* **The problem**:
Below are entries; copy exactly, and only, the lines from the one containing "This screenshot has height=599, width=1454." through their final line, leaving out pictures.

* **Exercise data**:
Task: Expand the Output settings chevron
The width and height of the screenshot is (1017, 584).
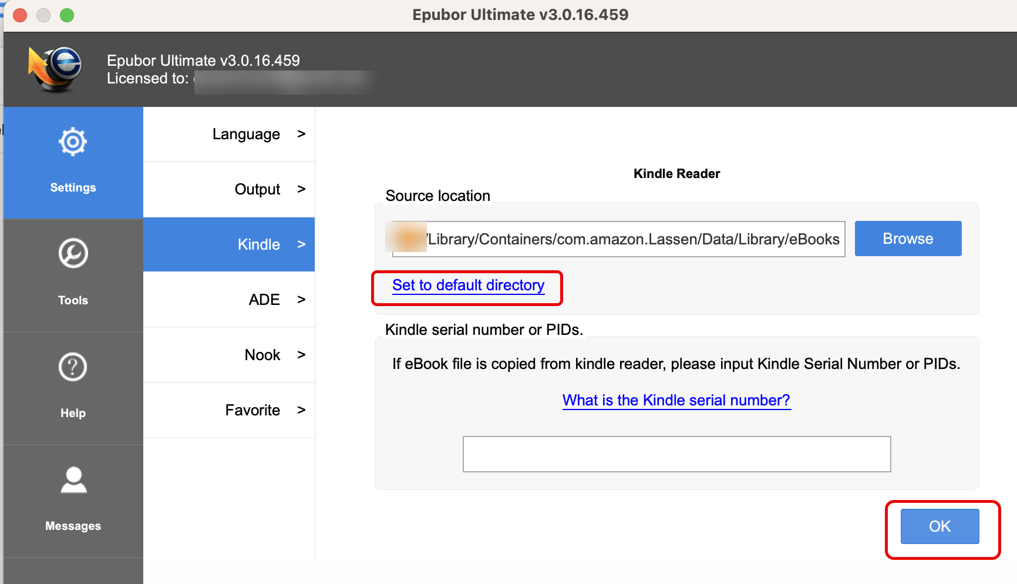Action: 301,189
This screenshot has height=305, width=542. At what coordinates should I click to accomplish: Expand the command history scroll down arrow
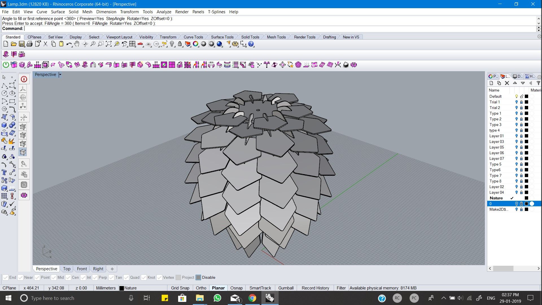coord(539,24)
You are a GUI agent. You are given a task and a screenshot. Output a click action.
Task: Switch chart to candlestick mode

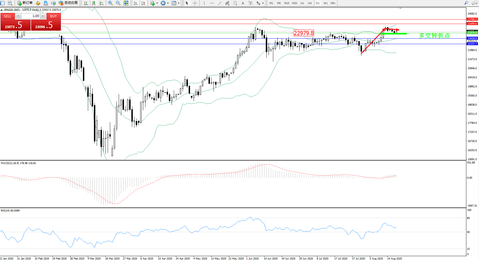[x=94, y=3]
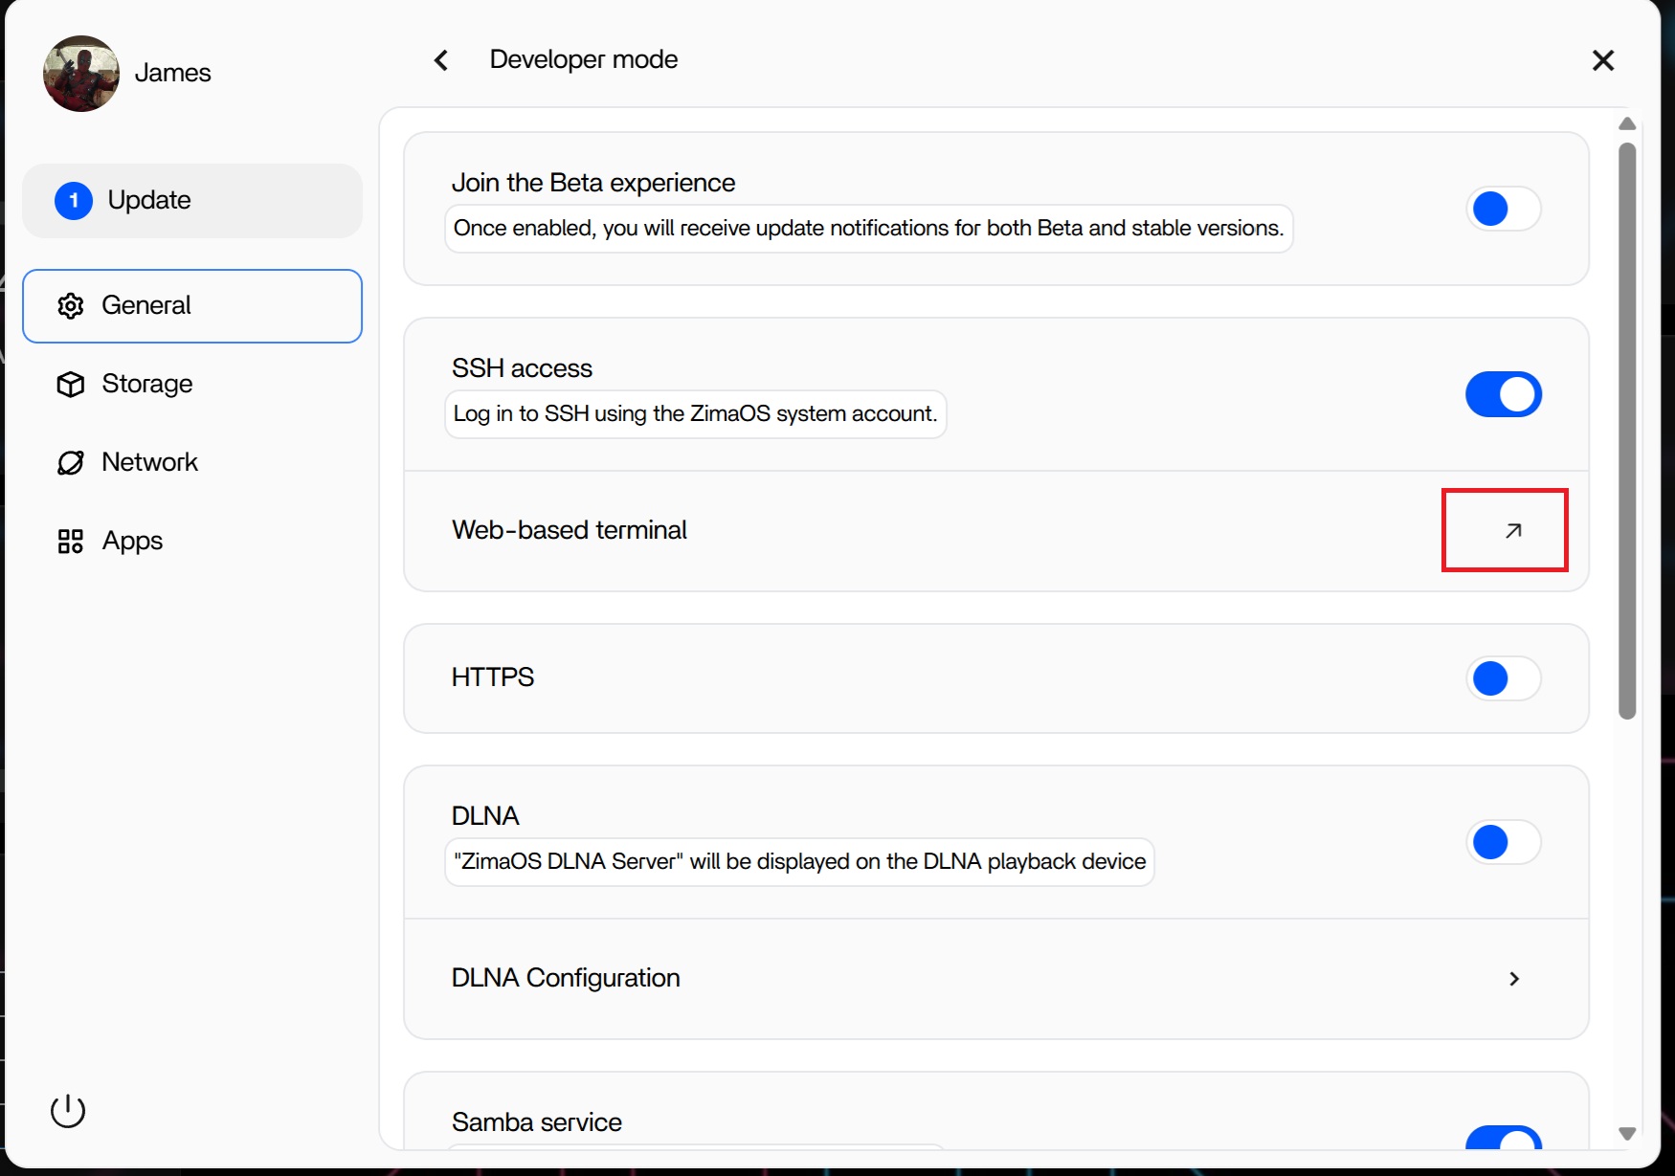Switch to the Network settings section
The height and width of the screenshot is (1176, 1675).
pyautogui.click(x=149, y=463)
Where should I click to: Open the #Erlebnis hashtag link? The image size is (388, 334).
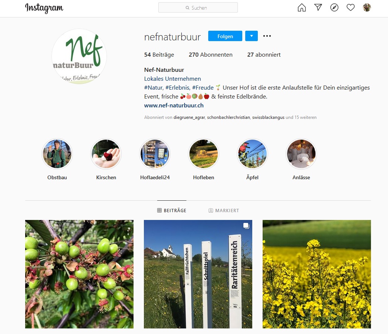[x=178, y=88]
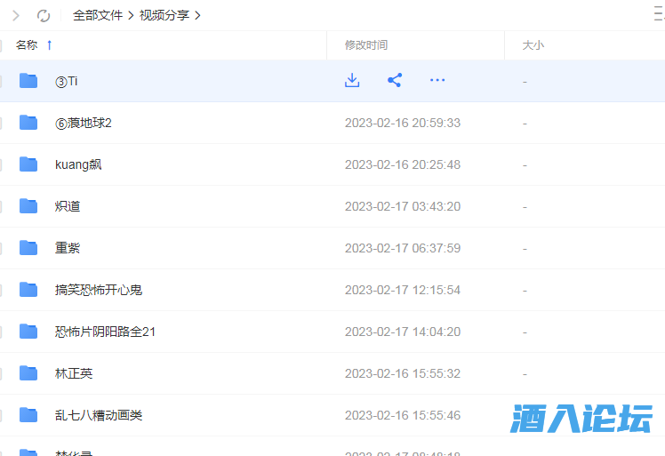This screenshot has width=665, height=456.
Task: Open more options for ③Ti folder
Action: [437, 81]
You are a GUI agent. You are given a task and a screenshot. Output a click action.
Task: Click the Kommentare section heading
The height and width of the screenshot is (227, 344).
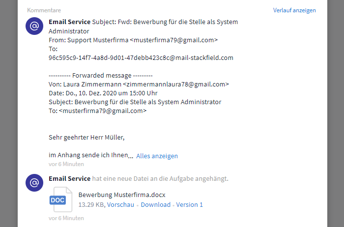pos(44,10)
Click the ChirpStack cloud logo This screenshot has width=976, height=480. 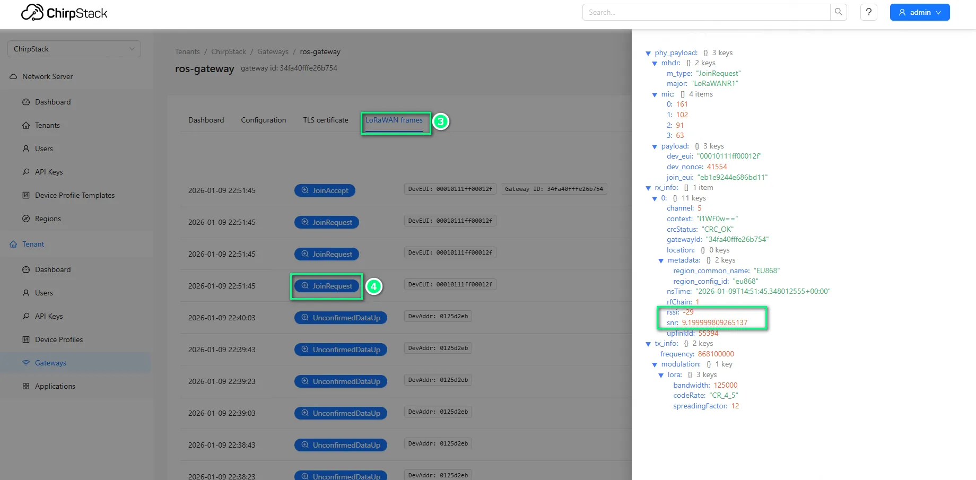pyautogui.click(x=32, y=13)
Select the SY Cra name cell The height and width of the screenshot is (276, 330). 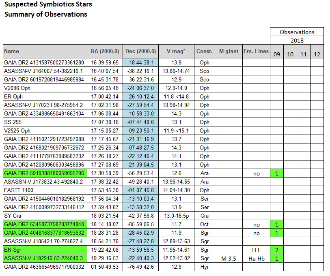tap(45, 216)
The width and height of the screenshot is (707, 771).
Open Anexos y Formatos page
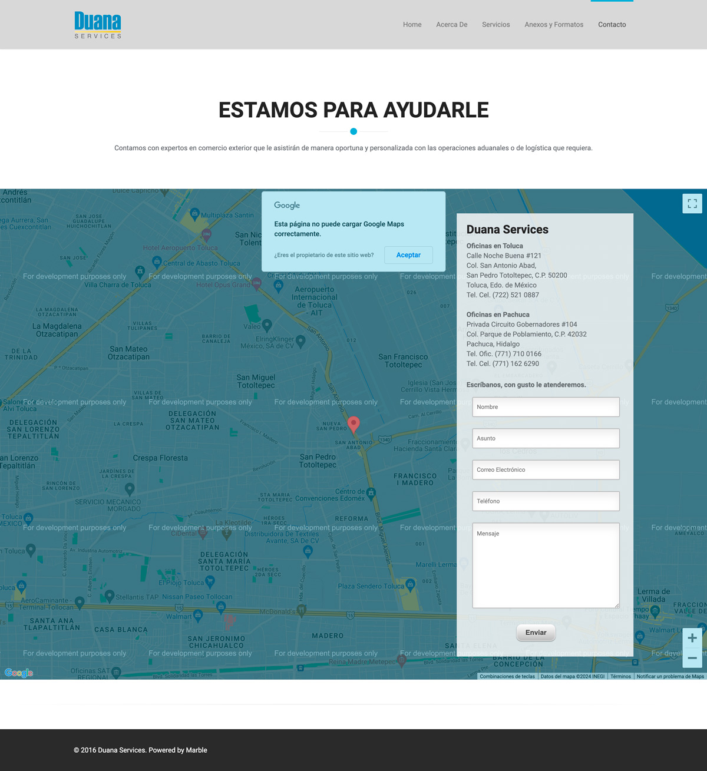pos(554,25)
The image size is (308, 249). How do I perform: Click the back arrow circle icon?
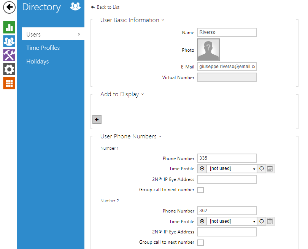coord(9,8)
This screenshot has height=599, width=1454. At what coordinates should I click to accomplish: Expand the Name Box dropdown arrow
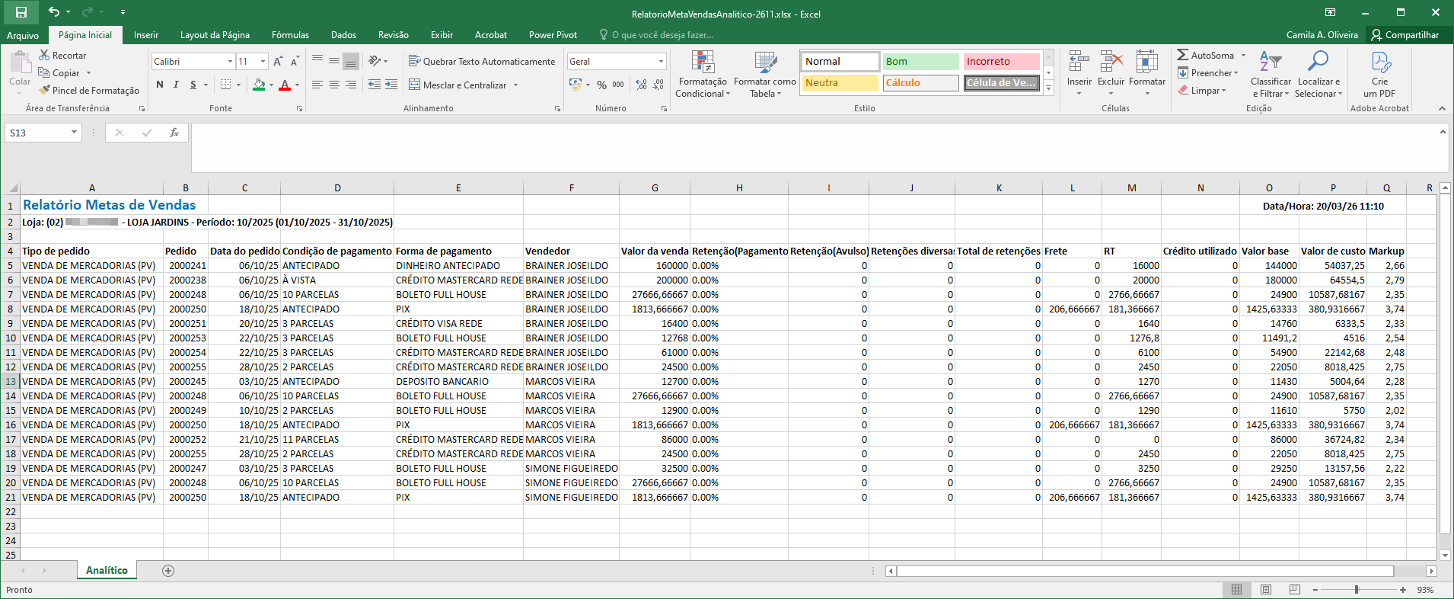[74, 133]
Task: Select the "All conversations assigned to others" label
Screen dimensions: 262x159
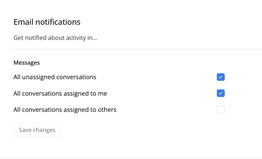Action: 65,110
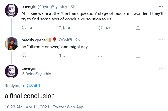Screen dimensions: 168x111
Task: Share cavegirl's first tweet
Action: coord(138,28)
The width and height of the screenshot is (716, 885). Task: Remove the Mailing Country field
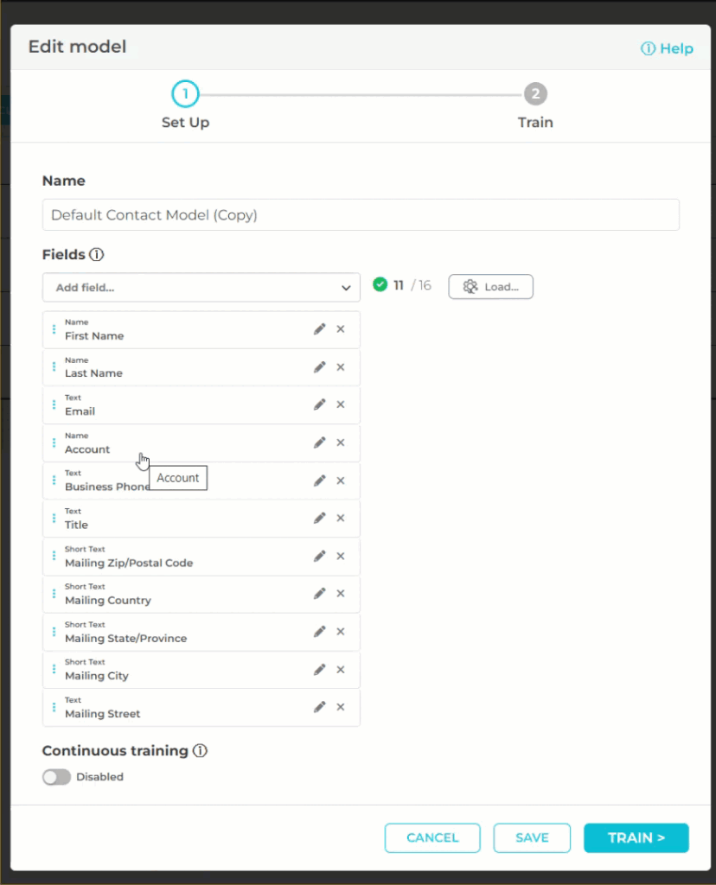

* **Response**:
This screenshot has height=599, width=1454. At what coordinates should I click to accomplish: Expand the Name Box dropdown arrow
[74, 133]
Task: Select the "All conversations assigned to others" label
Screen dimensions: 262x159
Action: 65,110
Screen dimensions: 168x111
Task: Share cavegirl's first tweet
Action: coord(138,28)
The width and height of the screenshot is (716, 885). Task: Remove the Mailing Country field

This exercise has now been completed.